By the time, these serious students transfer from community college they’ve built a record of accomplishment. As Pappano puts it, Who doesn’t love students who bet on their own drive? Who have worked as landscapers and cashiers, care for parents or children, study in their cars between shifts and feel grateful for — rather than entitled to — the education they get?
That is one reason these students are being courted by private colleges, even elite ones.
Betting on these students is a smart move. And let’s credit the schools that help them get to this point.
Community colleges are the workhorses of higher education. That is the article’s opening line. I heard those exact words at a book event a year and half ago for Open Admissions, voiced by a Harvard graduate friend. They’re both right!
Sandy writes regularly about real estate in a variety of publications and has worked in higher ed as well. I remember that the book store audience included several students from a local private school who were considering where they might attend college. “Our teachers and counselors have never mentioned community college,” one observed. But hopefully that is changing everywhere.
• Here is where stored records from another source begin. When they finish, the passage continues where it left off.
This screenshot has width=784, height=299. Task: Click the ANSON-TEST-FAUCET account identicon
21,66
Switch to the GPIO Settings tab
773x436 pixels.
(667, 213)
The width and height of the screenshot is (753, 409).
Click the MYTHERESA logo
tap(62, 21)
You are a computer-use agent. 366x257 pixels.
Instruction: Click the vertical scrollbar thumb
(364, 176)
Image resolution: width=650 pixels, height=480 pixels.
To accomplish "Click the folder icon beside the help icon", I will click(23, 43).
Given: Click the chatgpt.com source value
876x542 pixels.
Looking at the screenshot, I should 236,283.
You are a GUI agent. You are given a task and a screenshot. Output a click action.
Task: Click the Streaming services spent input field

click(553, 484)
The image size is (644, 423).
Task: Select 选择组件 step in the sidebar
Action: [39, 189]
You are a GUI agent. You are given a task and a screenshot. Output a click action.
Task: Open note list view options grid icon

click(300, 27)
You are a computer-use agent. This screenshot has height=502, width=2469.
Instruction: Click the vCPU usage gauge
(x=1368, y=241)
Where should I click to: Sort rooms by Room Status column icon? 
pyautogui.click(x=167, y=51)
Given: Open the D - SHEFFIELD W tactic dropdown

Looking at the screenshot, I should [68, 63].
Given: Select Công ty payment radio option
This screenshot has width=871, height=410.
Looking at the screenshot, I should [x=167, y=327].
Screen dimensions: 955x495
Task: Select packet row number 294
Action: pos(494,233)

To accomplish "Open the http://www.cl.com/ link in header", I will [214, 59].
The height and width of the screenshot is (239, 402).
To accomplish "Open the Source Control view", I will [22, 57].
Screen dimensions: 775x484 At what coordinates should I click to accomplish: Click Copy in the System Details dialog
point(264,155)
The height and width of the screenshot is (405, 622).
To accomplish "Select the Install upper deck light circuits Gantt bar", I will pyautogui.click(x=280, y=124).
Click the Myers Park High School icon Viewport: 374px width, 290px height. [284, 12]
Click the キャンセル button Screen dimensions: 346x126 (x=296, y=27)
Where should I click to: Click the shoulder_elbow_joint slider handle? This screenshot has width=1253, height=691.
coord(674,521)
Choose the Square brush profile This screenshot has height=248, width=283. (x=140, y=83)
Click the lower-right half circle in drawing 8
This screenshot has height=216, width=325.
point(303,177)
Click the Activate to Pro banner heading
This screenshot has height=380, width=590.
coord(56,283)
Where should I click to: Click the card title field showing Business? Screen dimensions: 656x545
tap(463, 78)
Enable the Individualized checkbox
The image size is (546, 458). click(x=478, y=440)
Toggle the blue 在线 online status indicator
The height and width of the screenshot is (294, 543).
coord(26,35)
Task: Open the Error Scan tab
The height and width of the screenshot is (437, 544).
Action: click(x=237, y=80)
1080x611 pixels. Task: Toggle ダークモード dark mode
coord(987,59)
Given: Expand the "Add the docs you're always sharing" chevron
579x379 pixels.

Last week’s post focused on gratitude, and if you read this NYT piece, you’ll find mention of it again.
Charles Richter, Muhlenberg’s transfer student advisor, points to “gratitude and drive” in the transfer students that he’s encountered during more than ten years of working with them.
Many transfers come from other four-year colleges, he said, because they “had this terrible experience somewhere else.” It’s often social, not academic, he said. But community college transfers come “because they have accomplished something. They want to move ahead.”
Equipped with gratitude and drive and relatively unburdened by college debt, these community college graduates are reaping the rewards of hard work and wise planning.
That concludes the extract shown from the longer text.